しかし、火山を抜け出した後も彼等は色々と苦労したらしく、街に辿り着くまで幾度も野生の魔物に襲われた。それでもどうにか彼等はゴノへ辿り着き、今後はゴノで暮らす事を認めてもらう。



「あの時に貴方達の言う事を聞いておれば儂等も怪我をせずに済んだというのに……」

「過ぎた事を考えても仕方ありませんわ。それよりも聞きたいことがあるのですけど、火山に隕石が落ちたという話は本当ですの?」

「あ、ああ!!俺達は見たんだ!!急に空から隕石が降ってきて、火山の火口に落ちる光景を!!」



鍛冶師達がグツグ火山を脱出した後、彼等はグツグ火山の火口に向けて隕石が落ちてきた光景を確認した。隕石が火口に落ちた瞬間、信じられない大きさの火柱が上がった事を伝える。

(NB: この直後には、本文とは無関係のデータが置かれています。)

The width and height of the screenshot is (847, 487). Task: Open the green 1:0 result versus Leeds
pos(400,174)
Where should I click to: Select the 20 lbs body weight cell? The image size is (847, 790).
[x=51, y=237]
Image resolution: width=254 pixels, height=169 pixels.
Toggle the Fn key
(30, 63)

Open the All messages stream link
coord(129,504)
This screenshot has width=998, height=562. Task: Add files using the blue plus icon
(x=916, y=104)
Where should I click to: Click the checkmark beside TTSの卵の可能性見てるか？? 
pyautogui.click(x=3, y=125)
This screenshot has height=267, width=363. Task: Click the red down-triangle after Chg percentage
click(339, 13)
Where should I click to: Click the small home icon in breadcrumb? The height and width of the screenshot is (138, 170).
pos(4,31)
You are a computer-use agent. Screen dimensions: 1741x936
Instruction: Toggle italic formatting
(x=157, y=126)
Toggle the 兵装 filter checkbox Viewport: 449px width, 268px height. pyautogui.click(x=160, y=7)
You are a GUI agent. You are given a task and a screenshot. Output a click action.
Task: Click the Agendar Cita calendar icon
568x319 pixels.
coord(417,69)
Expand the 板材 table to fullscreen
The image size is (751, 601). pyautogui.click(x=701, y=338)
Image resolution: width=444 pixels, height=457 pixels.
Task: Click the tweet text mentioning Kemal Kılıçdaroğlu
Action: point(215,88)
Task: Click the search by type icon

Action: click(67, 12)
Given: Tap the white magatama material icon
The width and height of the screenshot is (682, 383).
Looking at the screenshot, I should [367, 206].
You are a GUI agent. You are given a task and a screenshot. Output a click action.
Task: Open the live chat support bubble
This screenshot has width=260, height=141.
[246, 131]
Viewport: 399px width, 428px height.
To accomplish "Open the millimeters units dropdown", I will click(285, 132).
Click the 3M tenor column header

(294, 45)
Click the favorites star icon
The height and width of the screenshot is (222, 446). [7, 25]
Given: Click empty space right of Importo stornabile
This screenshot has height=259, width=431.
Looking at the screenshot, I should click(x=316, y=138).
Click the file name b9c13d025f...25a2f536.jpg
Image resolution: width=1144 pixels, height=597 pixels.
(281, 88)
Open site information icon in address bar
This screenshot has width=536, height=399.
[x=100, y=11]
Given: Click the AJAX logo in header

「あの時は儂等はもう駄目かと思ったな……隕石が落ちた瞬間、天を貫く勢いで火柱が上がったんだ。あんな光景、一生忘れられないな」

「火柱?それは噴火したという事ですの?」

「いや、それが……おかしな事に噴火とはまた違ったんだ。噴火したら火山の火口から溶岩が溢れるだろう?それなのに火柱が消えた後は特に何も起きなかったんだ。火口から溶岩が流れてくる事もなかったし、そのお陰で俺達は命拾いしたんだが……」

「噴火じゃない?」



火口から信じられない大きさの火柱が上がったにも関わらず、火口から溶岩流が溢れる事もなく、何事もなかったかのように元に戻った。しかもグツグ火山から火柱が上がった光景を見ているのは鍛冶師達だけではなく、ゴノの城壁を守護する兵士達も確認している事が発覚した。



「その話は事実だと思います。我々も火山がある方向で火柱のような物を確認しております」

「えっ!?ここからグツグ火山までかなりの距離があるんじゃ……」

「はい……ですが、確かに見えた気がしたんです。私以外に仲間に聞けば証言してくれるはずです」



鍛冶師達に水を運んだ兵士によれば、グツグ火山から火柱が上がった光景は遠く離れたゴノの街からでも確認できた。しかも一人や二人ではなく、城壁を守護していた兵士達が見かけたという。